• Document passage:
------------------------------------

Screenshot of Camfed logo

Screenshot of Camfed logo

Ann starts by telling us about the history of this area in terms of suffrage, a march that was made and stormed by the troops for challenging the status quo. This city has had a profound effect on the world.

She goes on to say that she has been fighting for justice too. When she started, education for girls was not considered a priority, especially for girls in rural Africa. She was interested in the area of gender and human rights. She visited a village in Zimbabwe, and found that the area where the Tonga people had been moved when the damn was built in 19(?6) was the poorest. They had been forcibly removed from their own land and resettled somewhere where the land was not sufficiently productive to support human life. Ann was going to do a study on girls’ exclusion from education, looking for the reasons why there were 7 boys for every girl at school.

She had not understood until that point the enormous strides that Zimbabwe had made in its education system. At the time of independence, all white children went to better resourced schools, so there was the most enormous challenge to expand education access. There were 600 places for every 1000 children in the newly desegregated system. However, Ann found a level of poverty that she had never before witnessed. The government provided food aid for two years to the Tonga people but these people had lost a way of life. They had lost access to the river, and theirs was a river culture. They used the Zambezi for trade and as a source of food. They had lived a subsistence life, but now they were under huge pressure to join the cash economy. But the colonial government was dissatisfied so they introduced a hut tax, and if the taxes weren’t paid, you went to prison. And to fish, you had to buy a fishing license.

------------------------------------

• Records to use:
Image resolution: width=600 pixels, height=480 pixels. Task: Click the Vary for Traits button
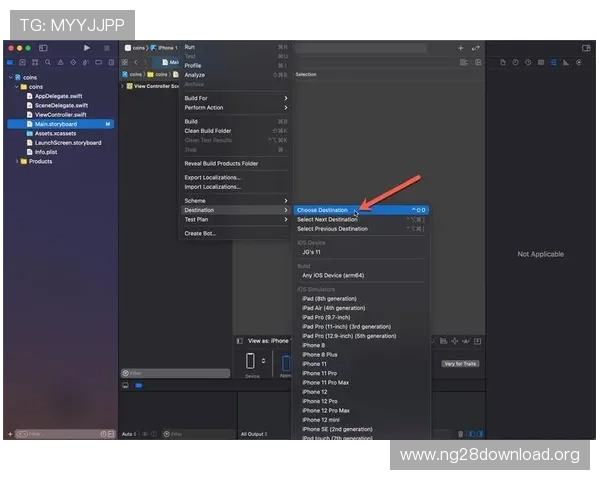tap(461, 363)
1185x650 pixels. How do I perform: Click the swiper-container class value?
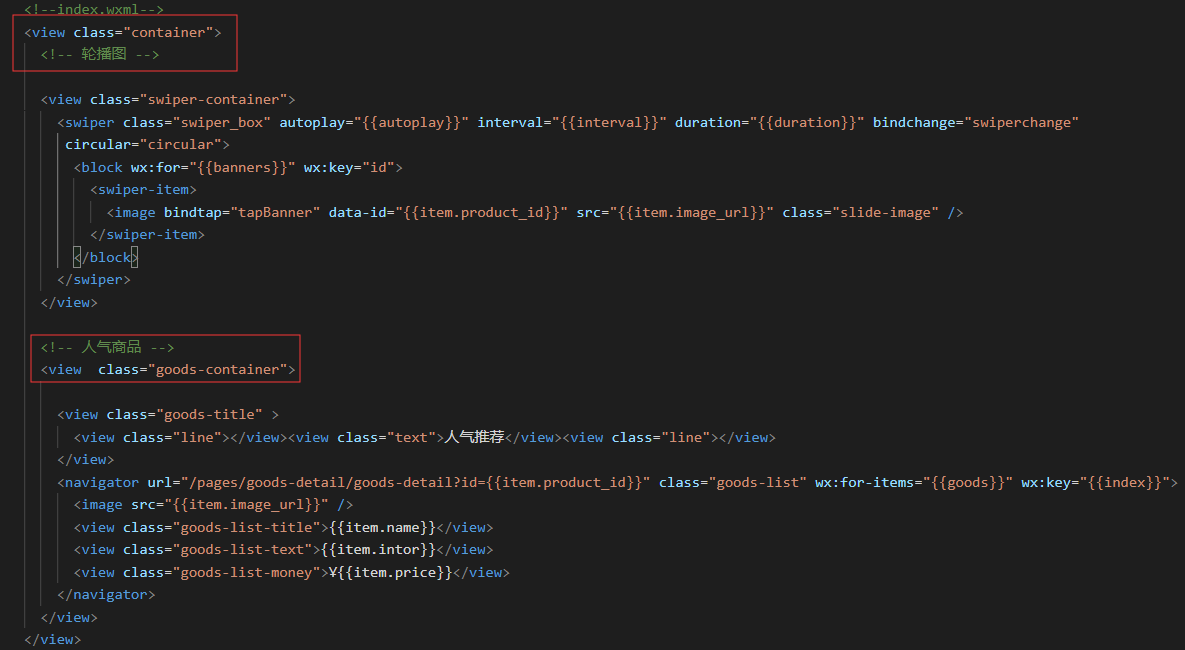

------------------------------------

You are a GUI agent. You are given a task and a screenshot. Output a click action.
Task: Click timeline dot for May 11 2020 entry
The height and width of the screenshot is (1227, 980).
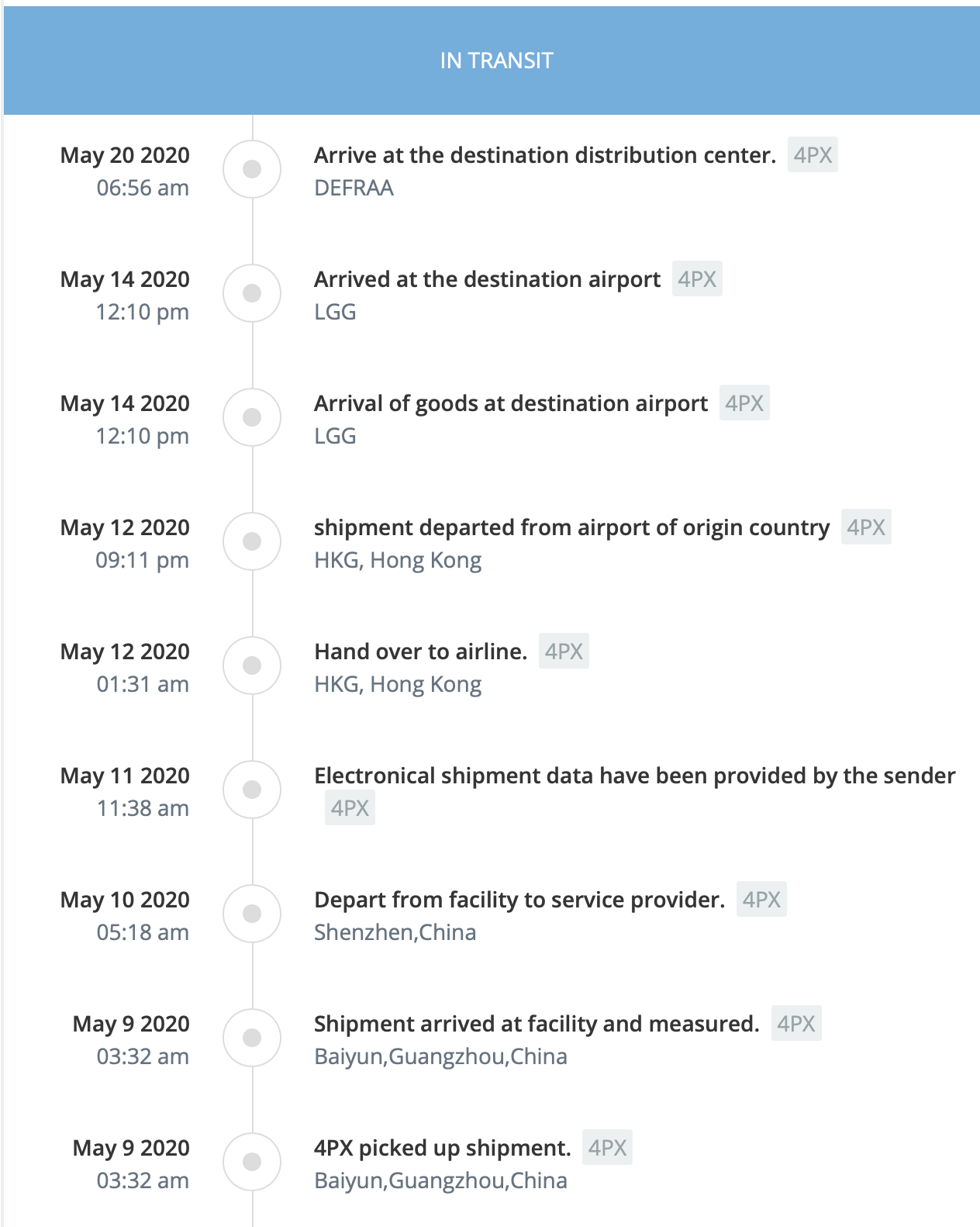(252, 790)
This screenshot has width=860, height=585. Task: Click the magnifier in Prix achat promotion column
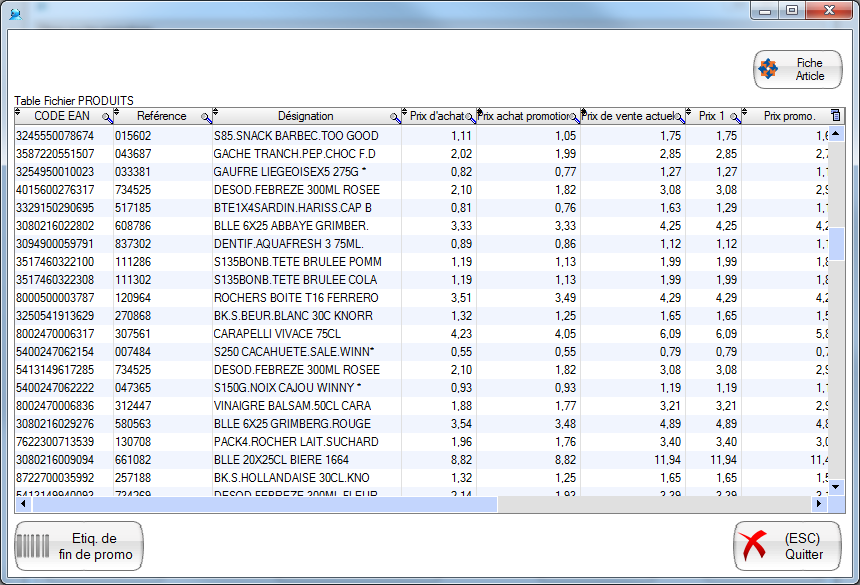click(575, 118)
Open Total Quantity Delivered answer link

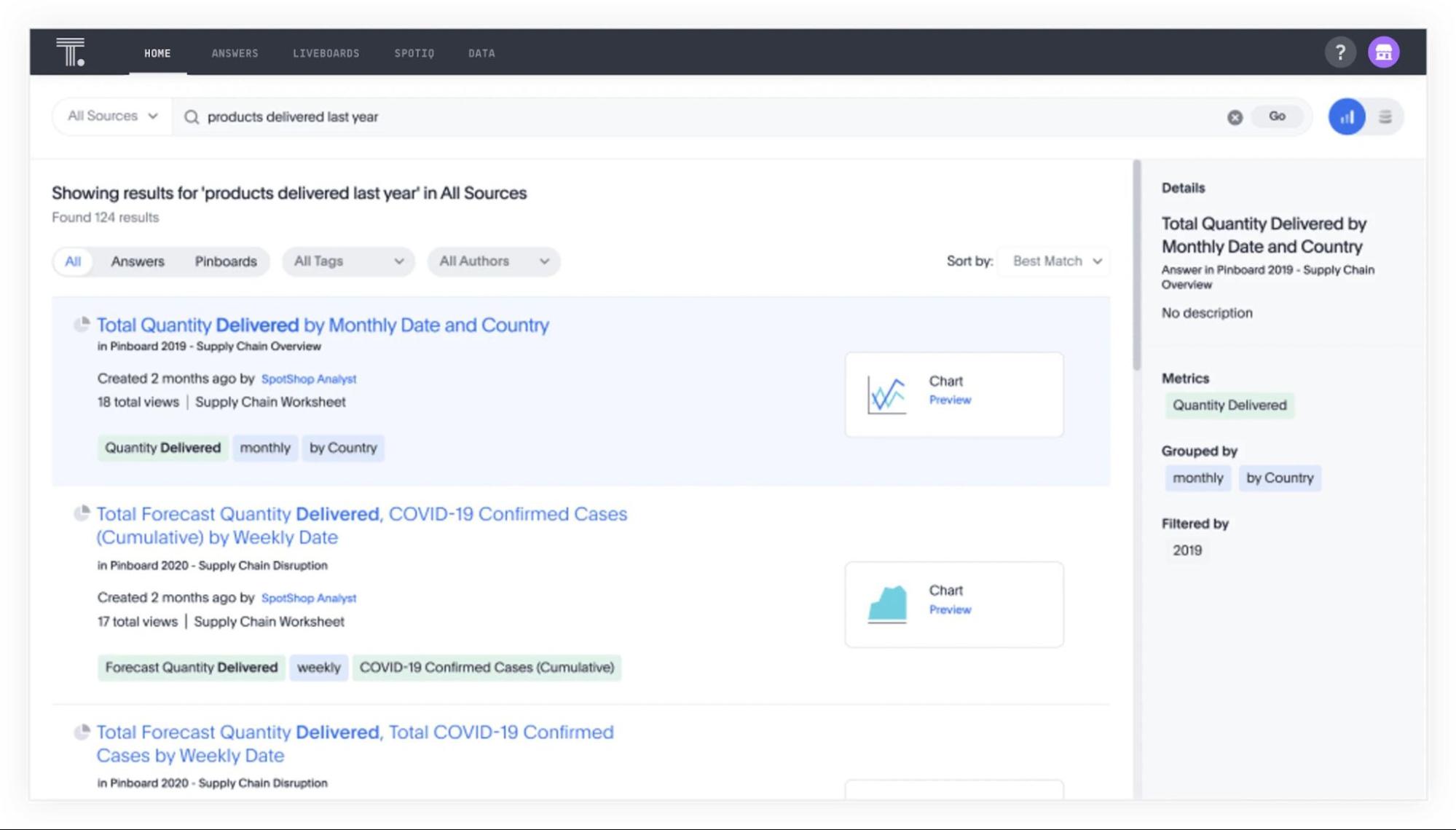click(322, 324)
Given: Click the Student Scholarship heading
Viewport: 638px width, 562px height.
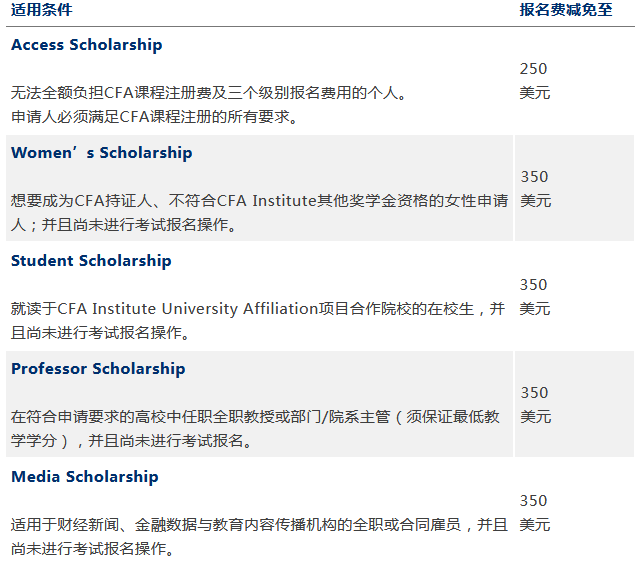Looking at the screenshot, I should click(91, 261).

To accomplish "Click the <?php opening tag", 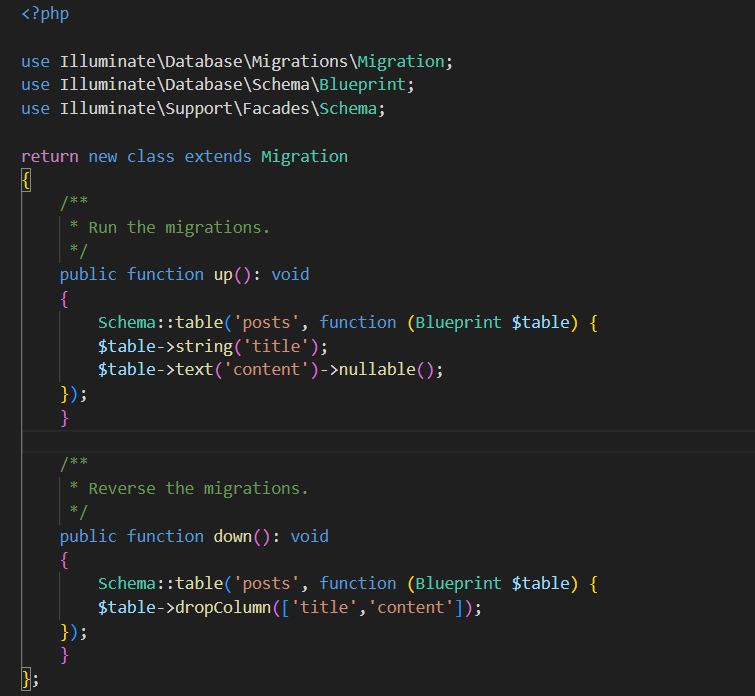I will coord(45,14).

------------------------------------

• Parts of the exercise:
(a) Write out the whole Camfed passage word for word.
(b) Add -122 to every coordinate in the answers of the records between the line containing "Image resolution: width=600" and the line containing "1185x650 pixels. How", inclusive. Give back only those lines, requests included, and leave out the pictures.

• Solutions per task:
(a)
Screenshot of Camfed logo

Screenshot of Camfed logo

Ann starts by telling us about the history of this area in terms of suffrage, a march that was made and stormed by the troops for challenging the status quo. This city has had a profound effect on the world.

She goes on to say that she has been fighting for justice too. When she started, education for girls was not considered a priority, especially for girls in rural Africa. She was interested in the area of gender and human rights. She visited a village in Zimbabwe, and found that the area where the Tonga people had been moved when the damn was built in 19(?6) was the poorest. They had been forcibly removed from their own land and resettled somewhere where the land was not sufficiently productive to support human life. Ann was going to do a study on girls’ exclusion from education, looking for the reasons why there were 7 boys for every girl at school.

She had not understood until that point the enormous strides that Zimbabwe had made in its education system. At the time of independence, all white children went to better resourced schools, so there was the most enormous challenge to expand education access. There were 600 places for every 1000 children in the newly desegregated system. However, Ann found a level of poverty that she had never before witnessed. The government provided food aid for two years to the Tonga people but these people had lost a way of life. They had lost access to the river, and theirs was a river culture. They used the Zambezi for trade and as a source of food. They had lived a subsistence life, but now they were under huge pressure to join the cash economy. But the colonial government was dissatisfied so they introduced a hut tax, and if the taxes weren’t paid, you went to prison. And to fish, you had to buy a fishing license.

(b)
Image resolution: width=600 pixels, height=480 pixels. Task: Click the Vary for Traits button
tap(339, 241)
1185x650 pixels. How do I perform: Click the swiper-container class value?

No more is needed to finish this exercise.